2017 yılı Mayıs ayında da işsizlik azımsanmayacak noktada yüzde 11,1. Arada Rahip Brunson, pandemi krizi ancak toplum sizin gerekçelerinizi bir yere kadar kabul eder. Sonuçta kendisi ve ailesinin geleceği söz konusudur.

Bu koşulların yanında siyasi koşulları da göz önüne aldığınızda her türden muhalefeti birleştirme çabası olan bir Amerika Birleşik Devletleri var.

***

Ben daha fazla uzatmadan Ak Parti’nin intihar etme gerekçesini de yazayım. Hala Güney Kore modeli diye tutturarak özel sektörün İSTİHDAM YARATACAĞINA İNATLA İNANIYOR. Bu konuda zamanın daraldığını bizzat görmesine rağmen ISRARLA İSTİHDAMI VE CARİ AÇIĞI HALLEDECEK ATILIMLARI ÖZEL SEKTÖRÜN KUCAĞINA ATIYOR.

CELAL BAYAR’IN 1936’da söylediği “Eğer memleketin sanayileşmesini ve milletin muhtaç olduğu refahı bazı hususi teşebbüslere ve bu teşebbüslerin dayandığı sermayeye bırakmak lâzım gelirse, lâakal (hiç değilse) iki asır daha intizar (bekleme) devresi geçirmekliğimiz lâzımdır."

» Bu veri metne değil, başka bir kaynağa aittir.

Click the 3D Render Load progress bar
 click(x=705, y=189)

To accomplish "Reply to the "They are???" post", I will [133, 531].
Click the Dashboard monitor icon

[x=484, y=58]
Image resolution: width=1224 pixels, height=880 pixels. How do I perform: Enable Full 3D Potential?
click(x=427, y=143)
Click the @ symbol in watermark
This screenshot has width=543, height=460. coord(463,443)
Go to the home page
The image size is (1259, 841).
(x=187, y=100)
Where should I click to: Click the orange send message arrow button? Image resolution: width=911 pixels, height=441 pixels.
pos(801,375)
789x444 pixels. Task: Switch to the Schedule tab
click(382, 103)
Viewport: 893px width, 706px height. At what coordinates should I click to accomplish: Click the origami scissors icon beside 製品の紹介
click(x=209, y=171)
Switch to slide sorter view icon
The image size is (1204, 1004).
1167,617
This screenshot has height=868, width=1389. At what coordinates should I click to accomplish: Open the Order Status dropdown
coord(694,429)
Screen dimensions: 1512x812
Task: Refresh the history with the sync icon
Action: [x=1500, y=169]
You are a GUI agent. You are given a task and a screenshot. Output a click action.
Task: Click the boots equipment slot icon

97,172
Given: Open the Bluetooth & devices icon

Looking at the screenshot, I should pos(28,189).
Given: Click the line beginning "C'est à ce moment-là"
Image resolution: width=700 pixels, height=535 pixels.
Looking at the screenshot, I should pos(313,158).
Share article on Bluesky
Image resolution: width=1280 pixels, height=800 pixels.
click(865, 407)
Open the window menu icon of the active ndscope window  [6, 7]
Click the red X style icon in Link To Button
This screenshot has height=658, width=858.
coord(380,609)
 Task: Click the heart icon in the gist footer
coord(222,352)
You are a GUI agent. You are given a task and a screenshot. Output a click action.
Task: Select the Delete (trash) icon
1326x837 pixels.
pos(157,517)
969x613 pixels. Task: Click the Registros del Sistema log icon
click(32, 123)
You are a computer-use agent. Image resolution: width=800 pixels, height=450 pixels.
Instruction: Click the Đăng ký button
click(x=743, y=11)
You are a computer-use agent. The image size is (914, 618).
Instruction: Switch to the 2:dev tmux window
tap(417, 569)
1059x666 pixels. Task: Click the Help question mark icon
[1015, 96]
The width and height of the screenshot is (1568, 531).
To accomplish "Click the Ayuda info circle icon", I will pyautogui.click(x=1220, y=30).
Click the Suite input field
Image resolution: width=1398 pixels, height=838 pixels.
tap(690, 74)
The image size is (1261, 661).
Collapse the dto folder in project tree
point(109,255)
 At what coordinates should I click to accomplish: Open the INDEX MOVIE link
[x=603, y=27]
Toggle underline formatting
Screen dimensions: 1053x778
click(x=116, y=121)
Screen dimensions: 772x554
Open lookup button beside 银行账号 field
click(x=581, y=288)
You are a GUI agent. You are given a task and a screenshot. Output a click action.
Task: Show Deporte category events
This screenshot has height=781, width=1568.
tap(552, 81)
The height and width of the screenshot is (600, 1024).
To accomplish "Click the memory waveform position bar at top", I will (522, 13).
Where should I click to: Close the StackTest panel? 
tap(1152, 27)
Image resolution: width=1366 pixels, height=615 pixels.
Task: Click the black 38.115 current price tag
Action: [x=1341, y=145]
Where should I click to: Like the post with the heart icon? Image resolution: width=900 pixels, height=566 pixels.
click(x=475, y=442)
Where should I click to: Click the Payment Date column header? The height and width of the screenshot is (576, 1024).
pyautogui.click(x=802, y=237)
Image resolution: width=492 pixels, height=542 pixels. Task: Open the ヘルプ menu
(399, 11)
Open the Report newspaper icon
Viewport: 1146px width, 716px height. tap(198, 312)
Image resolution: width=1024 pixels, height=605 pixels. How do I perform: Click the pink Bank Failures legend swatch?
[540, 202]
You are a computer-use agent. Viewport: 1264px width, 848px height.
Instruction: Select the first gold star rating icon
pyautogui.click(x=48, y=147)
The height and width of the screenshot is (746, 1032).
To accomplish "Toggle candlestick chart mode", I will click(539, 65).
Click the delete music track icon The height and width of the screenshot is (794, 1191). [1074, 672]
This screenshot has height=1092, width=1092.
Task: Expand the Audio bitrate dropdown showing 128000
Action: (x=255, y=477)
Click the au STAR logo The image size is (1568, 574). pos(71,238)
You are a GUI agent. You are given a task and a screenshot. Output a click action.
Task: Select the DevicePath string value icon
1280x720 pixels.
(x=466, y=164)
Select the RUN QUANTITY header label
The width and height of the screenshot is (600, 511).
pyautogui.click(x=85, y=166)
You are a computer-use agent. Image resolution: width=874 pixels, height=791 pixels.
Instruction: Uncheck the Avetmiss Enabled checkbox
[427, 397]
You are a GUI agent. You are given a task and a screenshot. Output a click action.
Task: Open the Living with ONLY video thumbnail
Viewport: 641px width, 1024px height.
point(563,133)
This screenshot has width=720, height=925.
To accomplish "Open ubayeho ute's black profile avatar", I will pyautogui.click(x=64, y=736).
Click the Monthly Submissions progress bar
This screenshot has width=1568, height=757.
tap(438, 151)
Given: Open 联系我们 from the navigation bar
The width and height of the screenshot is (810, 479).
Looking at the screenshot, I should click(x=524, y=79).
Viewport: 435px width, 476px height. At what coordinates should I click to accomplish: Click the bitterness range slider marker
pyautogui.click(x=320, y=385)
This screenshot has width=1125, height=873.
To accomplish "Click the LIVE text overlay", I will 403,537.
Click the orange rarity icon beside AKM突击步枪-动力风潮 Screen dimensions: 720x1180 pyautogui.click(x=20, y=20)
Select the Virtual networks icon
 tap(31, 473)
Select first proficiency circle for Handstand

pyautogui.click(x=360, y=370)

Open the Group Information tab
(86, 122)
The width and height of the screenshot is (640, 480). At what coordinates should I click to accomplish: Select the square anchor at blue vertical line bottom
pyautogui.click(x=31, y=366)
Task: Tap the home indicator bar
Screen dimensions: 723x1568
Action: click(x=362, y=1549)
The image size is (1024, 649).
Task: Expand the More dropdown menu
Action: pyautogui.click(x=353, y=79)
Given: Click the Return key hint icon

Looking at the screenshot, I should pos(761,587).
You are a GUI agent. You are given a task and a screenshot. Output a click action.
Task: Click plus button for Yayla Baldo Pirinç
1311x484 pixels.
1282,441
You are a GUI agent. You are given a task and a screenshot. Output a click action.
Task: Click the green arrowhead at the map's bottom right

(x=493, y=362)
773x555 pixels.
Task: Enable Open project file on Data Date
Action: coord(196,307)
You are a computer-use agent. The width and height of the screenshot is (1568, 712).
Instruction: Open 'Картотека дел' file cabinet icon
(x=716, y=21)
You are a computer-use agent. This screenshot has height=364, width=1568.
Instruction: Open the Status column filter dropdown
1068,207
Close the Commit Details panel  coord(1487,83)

Bu sözleri dikkate almadan bizim prensiplerimiz bunlar diye zaman geçirirsek 2023 seçimleri karşımıza dev gibi İŞSİZLİK VE CARİ AÇIKLA GELİR. Ondan sonra diz dövme devri başlar. Keşke kamuyu harekete geçirseydik.

Devletin içinde halen FETÖCÜLERİN, ATLANTİĞİN kontrol ettiği güçlerin ve özel sektöre Güney Kore modeli şeklinde yaptırmak istediğiniz yatırımların alternatifi gruplar var. Bu yatırımları özel sektör yapamaz. TOGG bunun en açık örneğidir.